Others will need some time to learn about the vehicle and its strategy, Kish says, adding that advisers that work with hedge funds and know a team can accomplish this within a short period of time. “But a plan sponsor on its own would find it a tall task to get up to speed on the manager and the fund,” he believes.

That relationship with a hedge fund—either direct or indirect—is necessary for a plan sponsor even to learn about the special situations fund and be in a position to assess the opportunity, Braitberg says.

Braitberg says special situations funds share several characteristics. First, there are alignments of interest that exist between the fund’s general partners and the investors. “First and foremost,” he says, “the special situations fund is primarily created for the general partners. They see a great investment opportunity for the intermediate term that they want to take advantage of, and they want to do something beyond what they’ve allocated in their flagship hedge fund.”

In most of the special situations funds TeamCo has been in, the general partner has usually been the largest investor, Braitberg says, up to as much as 30%, instead of the usual 2%. The pricing is generally more favorable than typical private market funds.

NEXT: Quicker to market generally means lower fees.

Because the fund’s managers want to get it up and running quickly, they often do not charge management fees on committed capital, only on drawn capital. The funds have an inherent discipline, and if the opportunity dissipates the managers cancel the fund, bear the cost and release the investors from the commitment without charge.

One possible pitfall to be wary of, Kish says, is a fund being marketed over the course of eight months. “If they’re not a client of that hedge fund, the plan sponsor may well end up allocating capital to an asset-gathering firm,” he says. “There are some firms that we think are launching product to capture longer-duration capital, despite not having identified compelling opportunities.” The distinction between private equity and special situations funds is important, Kish says, with true special situations funds almost always being raised in response to an existing opportunity. In contrast, private equity funds are typically raised on the heels of the previous fund or in anticipation of an opportunity set.

One red flag to watch out for, Kish warns, is the sudden introduction of a product pitch in the middle of what was supposed to be an introductory conversation. Look for the partner’s own stake, lower fees and a short time frame, he advises. Special funds situations aren’t at eye level, so to speak, and Kish says they sometimes have to dig to find out a manager is creating one.

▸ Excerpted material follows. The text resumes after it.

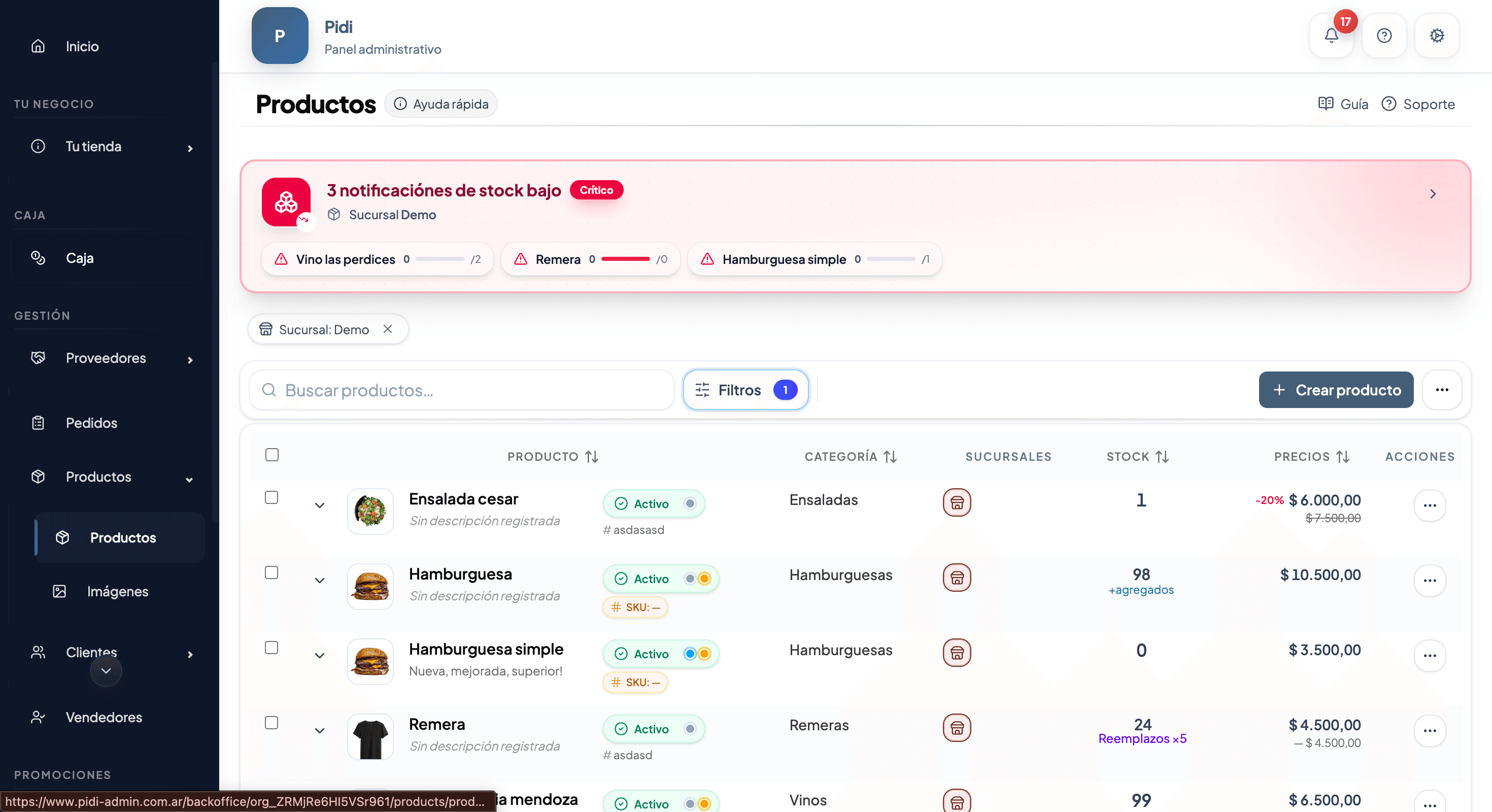Open Vendedores from the sidebar

(x=104, y=717)
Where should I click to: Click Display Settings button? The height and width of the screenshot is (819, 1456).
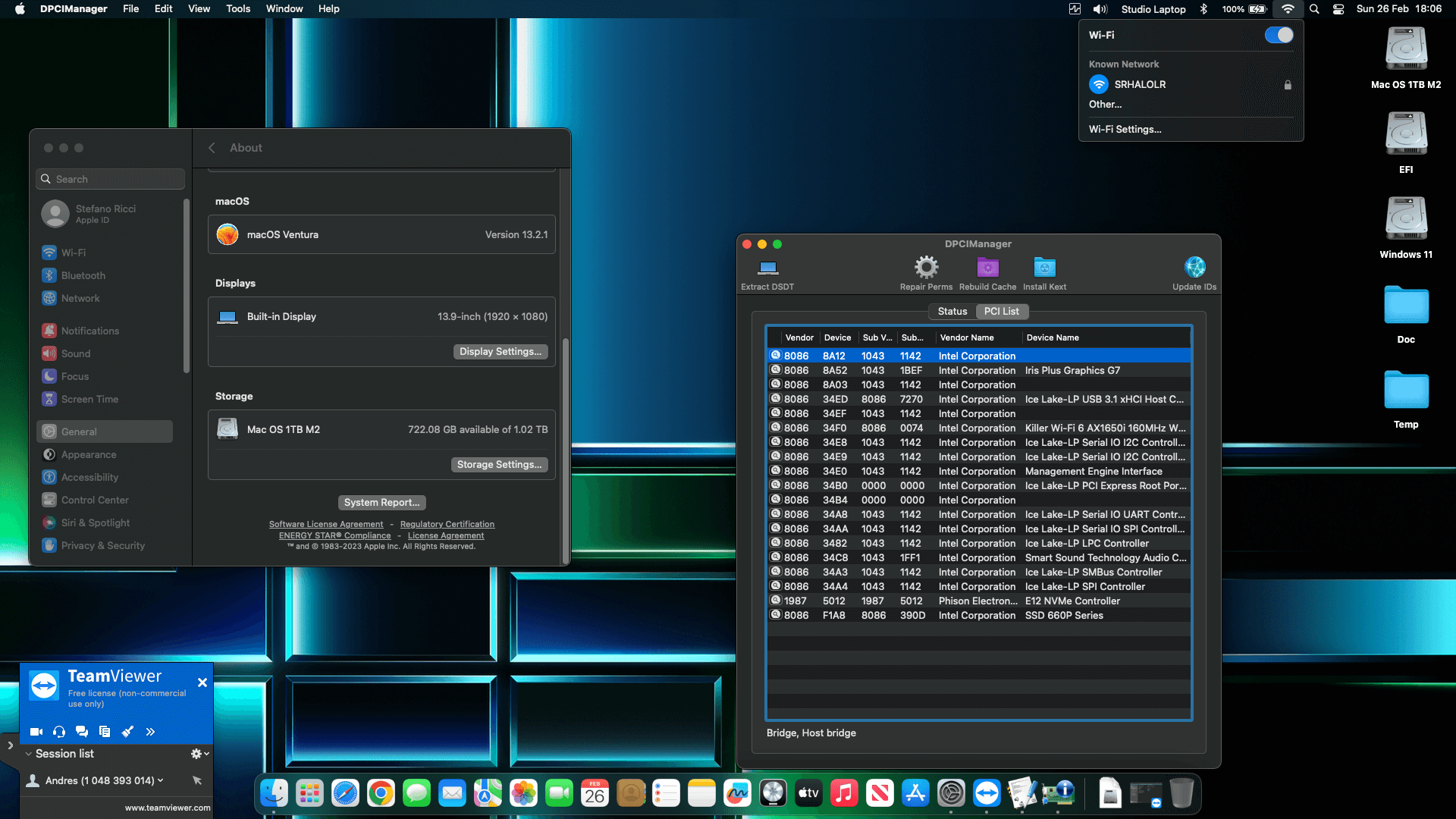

The top three benefits, Braitberg explains, are the attractive rates of return—12% to 25%—with significantly less liquidity. The listed fees are lower than those for private equity or hedge funds. Last, they will significantly diversify the defined benefit portfolio.

Kish explains the gaping chasm that exists between 1- and 10-year liquidity.

“Ultimately, there’s a need for capital between liquid and traditional private markets and few firms with the ability to supply it,” he says. A corporate DB plan sponsor that wants to capitalize on their ability to provide illiquid capital but does not want to take a 10- to 12-year risk could find this an attractive opportunity set.